Wir sehen, dass sich die mittlere Sprungweite der Hundeflöhe signifikant von dem Referenzwert mit 10cm unterscheidet. Sehr häufig brauchen wir den Test auf einen Referenzwert nicht, aber es ist gut diese Möglichkeit in der statistischen Toolbox zu haben.

28.5 R Paket {report}

Hier nur ganz kurz, da wir dann die Anwendung des R Paket {report} in den folgenden Kapiteln jeweils im Einsatz sehen werden. Das R Paket {report} erlaubt uns die Ausgabe von Funktionen in lesbaren Text umzuwandeln. Gut, der Text ist Englisch, aber da helfen dann andere Übersetzungsprogramme wie DeepL weiter. Deshalb hier nur ein Beispiel, damit du eine Idee von der Nutzung hast.

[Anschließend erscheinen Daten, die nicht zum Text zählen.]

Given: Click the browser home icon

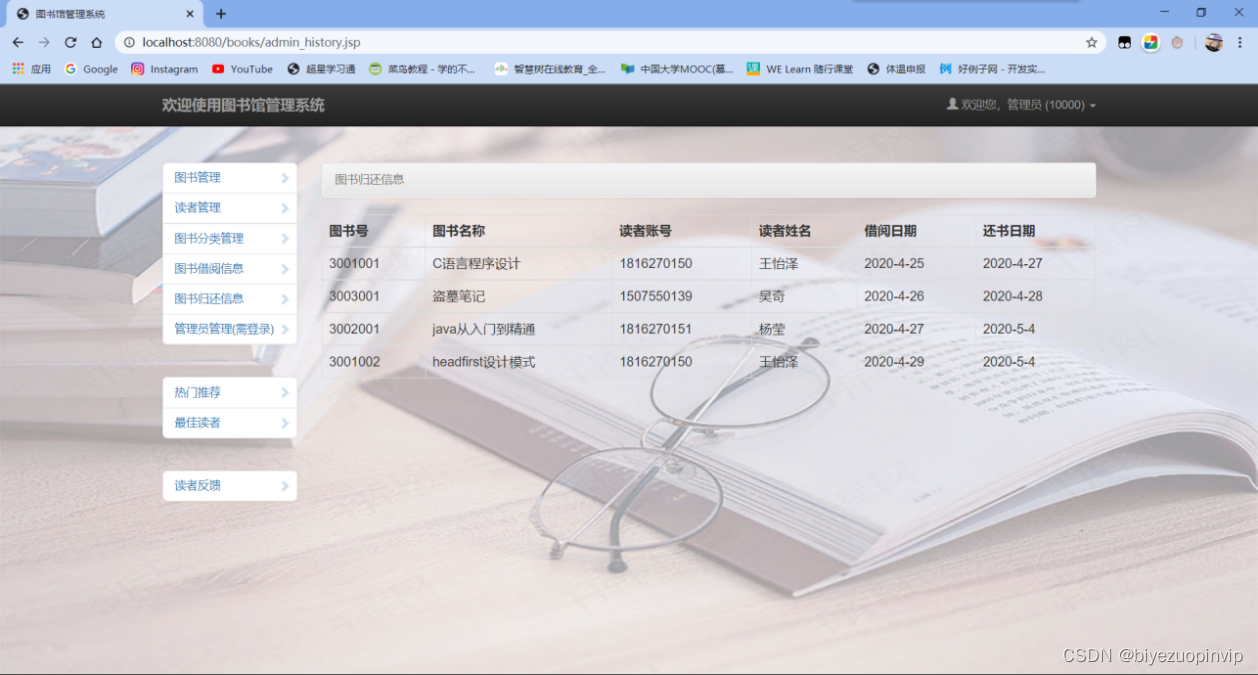Looking at the screenshot, I should (96, 43).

R Code [zeigen / verbergen]
t.test(jump_length ~ animal, data = flea_tbl) |> 
  report()
Effect sizes were labelled following Cohen's (1988) recommendations.

The Welch Two Sample t-test testing the difference of jump_length by animal
(mean in group dog = 8.13, mean in group cat = 4.74) suggests that the effect
is positive, statistically significant, and large (difference = 3.39, 95% CI
[1.02, 5.75], t(11.83) = 3.13, p = 0.009; Cohen's d = 1.82, 95% CI [0.44,
3.14])

Das einzige was ich immer etwas anstrengend finde ist mir dann die Referenzen von der Hilfsseite von {report} rauszusuchen.